Revolutions begin in righteous idealism but too often end in absolute horror. Lots of nice ideas get bandied about, but in the end most things get worse and very little gets better. The essential contradiction, the crux of the matter is that revolutions may entail the highest aspirations of the human spirit for freedom, dignity, and fairness, but when they involve war, everybody loses. The costs exceed the benefits every time.
I have always come down on the side of the revolutionaries. My mother taught me to wear the Ban the Bomb symbol in 1960, and I have been 110% radical left counterculture ever since. But revolution, to old armchair-traveling peaceniks such as me, is just a word. What is it like in reality?
A book about the role of oil in World War I made me shudder at the number of oil tankers that were sunk intentionally, by Japanese, British, Germans, and Americans alike. A history of the Crimean War mentioned that countless animals died of abuse during that conflict. It made me think, of the many terrible things that humans do, war is the worst. War combines murder, torture, violence, rape, environmental destruction, and animal abuse -- all the worst things, all at the same time, nonstop, every day, on an inconceivable scale.

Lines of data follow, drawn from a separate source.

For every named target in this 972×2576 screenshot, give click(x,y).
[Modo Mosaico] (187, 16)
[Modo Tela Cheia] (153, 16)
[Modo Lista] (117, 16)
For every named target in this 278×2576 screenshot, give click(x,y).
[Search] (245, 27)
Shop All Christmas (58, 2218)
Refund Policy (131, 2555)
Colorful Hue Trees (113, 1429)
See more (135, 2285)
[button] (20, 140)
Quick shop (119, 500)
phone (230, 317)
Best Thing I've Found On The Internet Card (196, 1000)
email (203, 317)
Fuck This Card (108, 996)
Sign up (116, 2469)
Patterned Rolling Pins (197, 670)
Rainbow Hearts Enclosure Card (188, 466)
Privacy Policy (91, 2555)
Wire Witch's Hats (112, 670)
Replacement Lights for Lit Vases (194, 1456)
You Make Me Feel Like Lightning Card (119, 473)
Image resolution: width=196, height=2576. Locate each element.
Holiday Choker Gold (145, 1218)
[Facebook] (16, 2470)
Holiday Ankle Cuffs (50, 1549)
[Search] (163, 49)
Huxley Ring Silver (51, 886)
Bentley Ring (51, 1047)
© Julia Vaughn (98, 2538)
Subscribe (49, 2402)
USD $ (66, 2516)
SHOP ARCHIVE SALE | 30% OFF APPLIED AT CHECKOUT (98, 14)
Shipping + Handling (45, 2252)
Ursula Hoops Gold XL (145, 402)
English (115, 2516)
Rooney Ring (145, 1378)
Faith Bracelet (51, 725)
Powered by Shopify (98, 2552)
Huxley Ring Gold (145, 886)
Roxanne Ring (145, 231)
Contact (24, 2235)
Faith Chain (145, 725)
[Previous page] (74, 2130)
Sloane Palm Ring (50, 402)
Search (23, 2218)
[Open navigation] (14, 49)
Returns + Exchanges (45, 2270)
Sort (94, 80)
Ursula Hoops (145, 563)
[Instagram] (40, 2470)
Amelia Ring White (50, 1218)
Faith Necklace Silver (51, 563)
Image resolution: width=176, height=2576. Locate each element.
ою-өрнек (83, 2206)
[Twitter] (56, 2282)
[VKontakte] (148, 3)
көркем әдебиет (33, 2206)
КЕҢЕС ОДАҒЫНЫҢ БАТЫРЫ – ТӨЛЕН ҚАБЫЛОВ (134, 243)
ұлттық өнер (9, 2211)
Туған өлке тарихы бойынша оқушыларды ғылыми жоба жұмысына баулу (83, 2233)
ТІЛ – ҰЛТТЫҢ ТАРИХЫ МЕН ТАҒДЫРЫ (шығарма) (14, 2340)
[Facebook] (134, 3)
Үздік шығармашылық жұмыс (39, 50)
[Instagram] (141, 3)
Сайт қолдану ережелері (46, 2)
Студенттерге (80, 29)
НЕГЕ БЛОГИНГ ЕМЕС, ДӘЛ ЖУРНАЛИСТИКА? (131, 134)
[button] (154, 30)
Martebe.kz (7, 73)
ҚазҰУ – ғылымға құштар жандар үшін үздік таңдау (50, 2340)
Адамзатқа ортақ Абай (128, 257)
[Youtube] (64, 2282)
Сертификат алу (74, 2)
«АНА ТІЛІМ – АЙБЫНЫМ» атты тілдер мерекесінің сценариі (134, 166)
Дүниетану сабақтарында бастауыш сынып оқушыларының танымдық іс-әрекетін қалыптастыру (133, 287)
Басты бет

Look at the French revolution – revolutionaries killed the king, and then they killed each other until Napoleon was able to take advantage of the power vacuum and make himself dictator. Then he led France in wars from one end of Europe to the other. In the name of fraternity and liberty and equality, hundreds of thousands of people died after which France went back to being a monarchy again. Not much got better for the average citizen.
The much-touted American Revolution, as Howard Zinn has taught us, merely substituted one group of rich white Anglo-Saxon Protestant males for another. Two hundred and thirty-six years later we still have taxation without representation, and grievous oppression by rich white Anglo-Saxon Protestant male bankers.
In the Mexican Revolution all the revolutionaries eventually died in action or else killed each other. Then the bad guys promptly returned to business as usual. It may have started as a true revolution of The People, but it degenerated into a slaughter for the spoils of power. The reality of revolution is two or three groups of thugs fight it out while all the goodhearted people cower in their basements and watch their idealistic fantasies crumble.
The long-slumbering masses of Russia awakened in 1917 and demanded freedom from the Tsar. Their reward was civil war, invasion, starvation, epidemics, and national humiliation under Lenin, and then Gulag, purges, oppression, pollution and starvation under Stalin. Now in 2012 they have hyper-capitalism and an authoritarian dictator. Was the revolution worth it?
Tens of millions died under Mao, and now China is a hyper-capitalist state with little freedom, an arbitrary authoritarian government, and horrendous economic inequality. Who won that revolution? It certainly wasn’t The People.
The people of Iran banded together in 1979 in an extraordinary and deeply touching national movement to shake off the dictatorship of the hated Shah and achieve freedom and dignity. But as soon as the Shah went down, the extreme Islamists took over the people’s revolution and imposed a theocracy that most of the citizens did not want, and Iran remains an undemocratic theocracy to this day.
When warfare is used as a means to revolutionary ends, it’s even worse. After a few hundred thousand are dead and armies have laid waste to the countryside, the new society ends up being as bad as the old. How do you defeat the Old Warlords to win your revolution? You must create New Warlords who are even more bloodthirsty and fearsome! And before you know it, the New Warlords have hijacked your revolution and the people have just exchanged one group of oppressors for another.
The downtrodden of Syria heard about an “Arab Spring” and they were inspired with dreams of a better future. What have they gotten so far? The army has slaughtered something like 14,000 civilians, and now outside parties are arming all sides for full-scale civil war, maybe even a proxy war involving America, Europe, Russia, and Israel. That’s just great for the aspirations of the Syrian people, isn’t it?
Think of Egyptians, who saw their much-touted “democracy” descend into an unbearable choice between Muslim Brotherhood theocracy versus a return to business as usual under Generals who were cronies of the old dictator. What did their revolution bring them besides chaos and the real possibility of civil war? While rich males quarrel over wealth and power and religion, poor people, women, animals, and the environment pay the price. All humans dream of a better life, but no one seems to know how to lead us there.